| What to do |
Retype the data exactly, skipping any picture in it.

| Task inputs |
-.-.-

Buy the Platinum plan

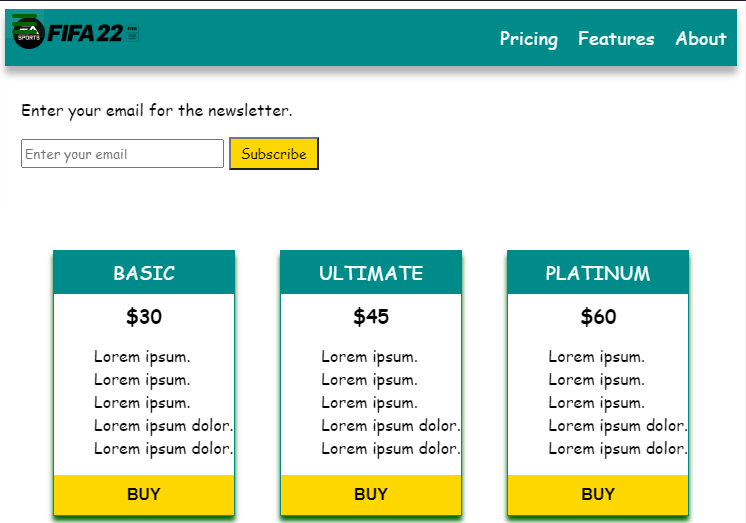pyautogui.click(x=598, y=494)
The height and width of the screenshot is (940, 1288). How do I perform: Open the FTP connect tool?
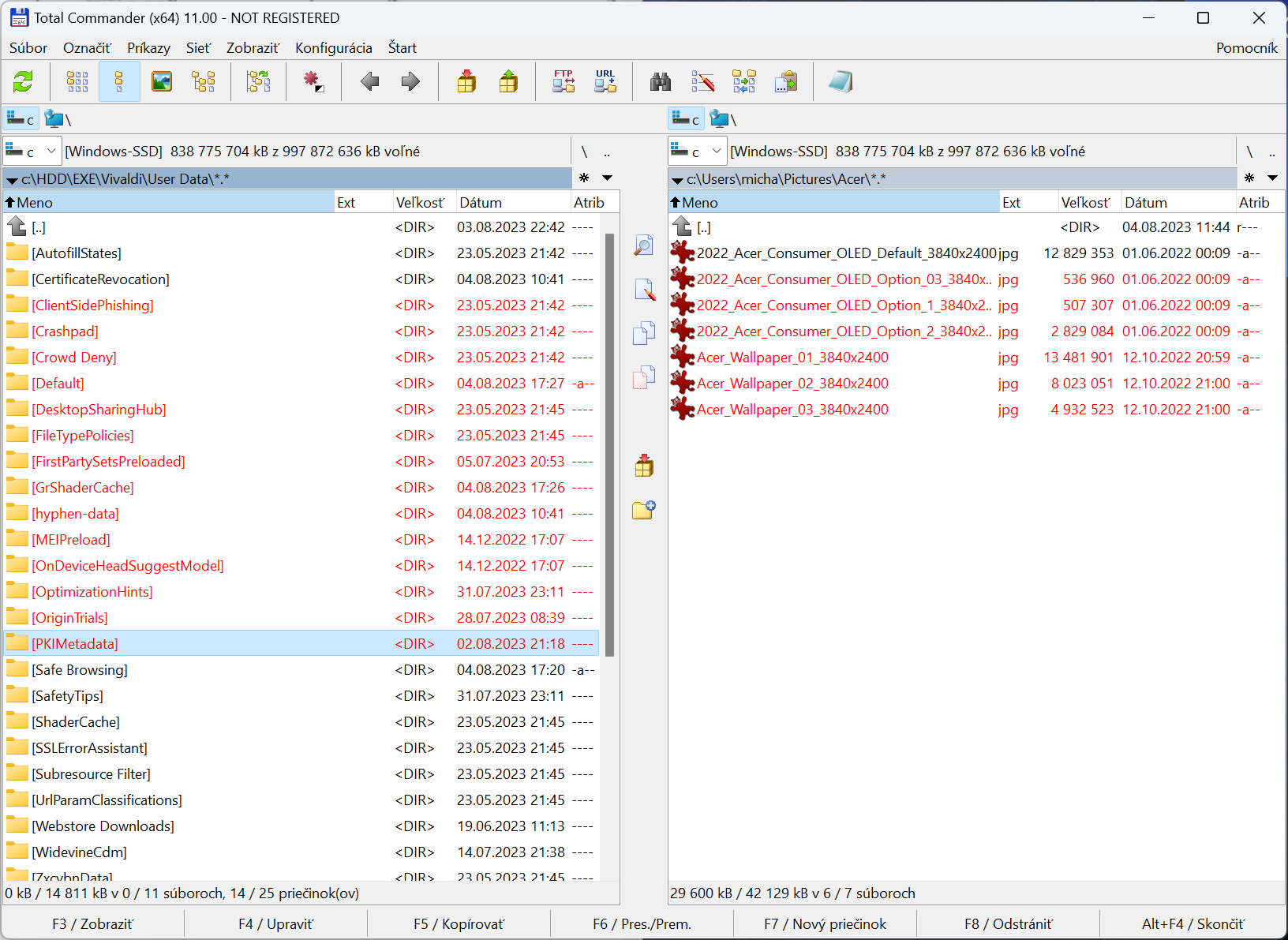pos(564,81)
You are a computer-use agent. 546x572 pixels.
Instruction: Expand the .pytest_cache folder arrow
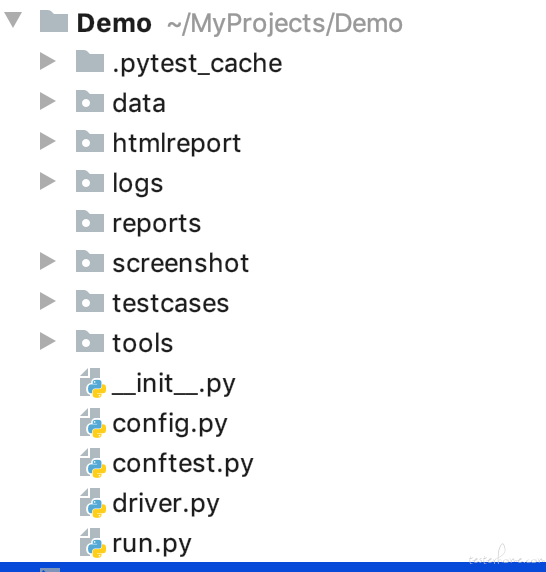point(48,61)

-.-.-

| Output for this exercise |
Buy the Platinum plan

pyautogui.click(x=598, y=494)
The height and width of the screenshot is (940, 1288). How do I perform: Open the FTP connect tool?
pos(564,81)
You are a computer-use agent. 546x572 pixels.
Instruction: Expand the .pytest_cache folder arrow
point(48,61)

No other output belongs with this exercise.